Sight Unseen
"It is through the power of observation, the gifts of eye and ear, of tongue and nose and finger, that a place first rises up in our mind; afterwards it is memory that carries the place, that allows it to grow in depth and complexity." - Barry Lopez, The American Geographies
Sight Unseen has grown out of my years of observing the shapes, scents, sounds and rhythms of a small cow farm at a rural crossroads in coastal northwest Washington. Rambling through the pastures that nestle between pond and forest, sea and sky, I see and am seen by the animals that live there: tree frogs, ravens, eagles, and coyotes, and especially cows. As a white-faced cow snorts and peers at me over tall green nettles, an eagle glides overhead and a surprised coyote turns, disappearing into tangled snowberry and rose. Moved by the life spirit of this rural microcosm, I sit down on the ground and set up my easel to paint.

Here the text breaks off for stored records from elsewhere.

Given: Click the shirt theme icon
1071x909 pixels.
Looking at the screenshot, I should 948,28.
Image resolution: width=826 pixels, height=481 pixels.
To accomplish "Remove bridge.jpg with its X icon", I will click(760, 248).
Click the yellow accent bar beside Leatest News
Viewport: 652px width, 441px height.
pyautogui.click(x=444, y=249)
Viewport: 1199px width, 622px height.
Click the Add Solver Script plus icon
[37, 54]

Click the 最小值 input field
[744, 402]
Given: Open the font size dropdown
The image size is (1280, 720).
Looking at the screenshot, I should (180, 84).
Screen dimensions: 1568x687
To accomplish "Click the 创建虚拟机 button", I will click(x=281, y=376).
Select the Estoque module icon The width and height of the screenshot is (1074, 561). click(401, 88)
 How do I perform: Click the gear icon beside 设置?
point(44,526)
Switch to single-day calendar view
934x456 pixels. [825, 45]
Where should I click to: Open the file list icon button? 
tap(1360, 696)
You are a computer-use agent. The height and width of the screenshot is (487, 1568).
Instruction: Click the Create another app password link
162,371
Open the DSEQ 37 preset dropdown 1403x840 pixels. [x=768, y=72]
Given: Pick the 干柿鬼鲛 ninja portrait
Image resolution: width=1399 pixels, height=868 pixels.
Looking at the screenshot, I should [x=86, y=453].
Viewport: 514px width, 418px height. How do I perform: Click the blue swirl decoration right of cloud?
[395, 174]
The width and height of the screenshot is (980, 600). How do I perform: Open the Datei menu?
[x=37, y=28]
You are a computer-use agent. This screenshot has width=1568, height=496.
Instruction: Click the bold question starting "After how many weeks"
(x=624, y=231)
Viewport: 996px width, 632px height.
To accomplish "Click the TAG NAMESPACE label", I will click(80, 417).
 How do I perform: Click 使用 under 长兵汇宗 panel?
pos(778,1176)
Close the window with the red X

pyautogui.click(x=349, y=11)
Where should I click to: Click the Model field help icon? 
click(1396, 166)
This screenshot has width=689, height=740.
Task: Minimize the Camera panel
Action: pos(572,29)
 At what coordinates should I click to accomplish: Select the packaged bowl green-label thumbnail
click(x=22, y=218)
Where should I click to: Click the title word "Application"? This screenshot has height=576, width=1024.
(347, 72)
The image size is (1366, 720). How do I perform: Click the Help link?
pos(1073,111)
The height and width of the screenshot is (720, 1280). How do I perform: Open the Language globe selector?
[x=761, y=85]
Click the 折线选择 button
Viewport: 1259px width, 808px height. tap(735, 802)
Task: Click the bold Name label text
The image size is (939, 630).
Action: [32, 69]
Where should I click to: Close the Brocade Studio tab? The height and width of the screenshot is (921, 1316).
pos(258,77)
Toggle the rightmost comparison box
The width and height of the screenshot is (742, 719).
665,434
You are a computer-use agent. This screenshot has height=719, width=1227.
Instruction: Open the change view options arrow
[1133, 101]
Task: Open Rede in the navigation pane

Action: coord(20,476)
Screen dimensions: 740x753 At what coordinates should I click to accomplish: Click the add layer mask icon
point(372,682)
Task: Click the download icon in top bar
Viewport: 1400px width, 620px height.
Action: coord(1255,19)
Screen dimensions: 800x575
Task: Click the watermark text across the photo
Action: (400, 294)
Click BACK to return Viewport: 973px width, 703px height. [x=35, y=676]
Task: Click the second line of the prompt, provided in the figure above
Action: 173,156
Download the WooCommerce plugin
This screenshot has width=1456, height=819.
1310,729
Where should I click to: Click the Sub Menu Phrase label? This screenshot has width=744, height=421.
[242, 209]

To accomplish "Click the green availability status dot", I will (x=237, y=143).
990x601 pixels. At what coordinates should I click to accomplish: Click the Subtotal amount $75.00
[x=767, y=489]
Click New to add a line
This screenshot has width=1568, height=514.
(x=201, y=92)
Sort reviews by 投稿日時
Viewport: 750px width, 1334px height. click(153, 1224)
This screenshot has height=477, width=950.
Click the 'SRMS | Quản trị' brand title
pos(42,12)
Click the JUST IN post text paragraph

At the heart of my work in Sight Unseen is the painting, “Sustenance." The viewer is held by the eyes of a young calf, gazing out as it suckles against the sturdy belly of his life-giving mother, whose own expression is one of mammalian maternal contentment. Melville describes a similar image,
"...As human infants while suckling will calmly and fixedly gaze away from the breast, as if leading two different lives at the time; and while yet drawing mortal nourishment, be still spiritually feasting upon some unearthly reminiscence; - even so did the young of these whales seem looking up towards us, but not at us..."
Looking into the eyes of the creatures with which we share the earth, we recognize and remember our common life force. When we blindly hurry by the animals and plants of small special places, we lose an ancient connection and sustenance. Not seeing these places is ultimately how we are forgetting and losing them.
My work in Sight Unseen is my effort to see, to remember, and to hold sacred.